Our work has produced a number of findings.  First, permanent employment reductions amount to about 70 percent of total employment reductions.  While employment reductions are not necessarily the same as layoffs, our evidence, using UI data for Texas for 1078-8, together with some previous results, indicates that permanent layoffs are a significant proportion of total layoffs.  Thus, our analysis of experience rating in the context of permanent layoffs seems justified.

Second, based on our theoretical model, the socially optimal rate of moving labor from contracting to expanding sectors can be achieved only when the transfer costs are borne either by the laid-off employee or by the employer in the contracting industry.  The agent who pays for the transfer costs must also control the rate of transfer of labor.

Wages and prices adjust to different payment mechanisms to bring about the same socially optimal rate of labor transfer.  Even if wages are not fully flexible, the socially optimal rare of transfer may still be achieved by charging the costs to the employer in the contracting sector.  Furthermore, under the current system, laid-off workers are paid UI benefits on the condition that they actively search for alternative employment.  Although this requirement is enforced with varying vigor in the states, it is designed to ensure that workers are, indeed, transferred to the expanding sectors at 3 socially optimal rate.

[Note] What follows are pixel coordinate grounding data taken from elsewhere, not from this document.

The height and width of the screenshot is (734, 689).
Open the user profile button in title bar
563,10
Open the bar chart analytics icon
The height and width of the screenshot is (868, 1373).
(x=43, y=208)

When the agent who pays for the adjustment costs does not control the rate of layoffs or hiring, there tends to be a large, non optimal adjustment of labor, or high structural unemployment.  Since the government is usually not able to control the rate of transfer of labor, payment of the adjustment costs by the government (financed, for example, from general revenues) is non optimal.  It may be argued that government financing is justified, to the extent that markets bring about too slow an adjustment.  However, we conclude that, in general, experience rating (charging the costs of unemployment back to the contracting employers) generates socially beneficial results.  This conclusion reinforces the finding that, with only temporary layoffs, increases in the degree of experience rating tend to lead to improvements in the allocation of resources.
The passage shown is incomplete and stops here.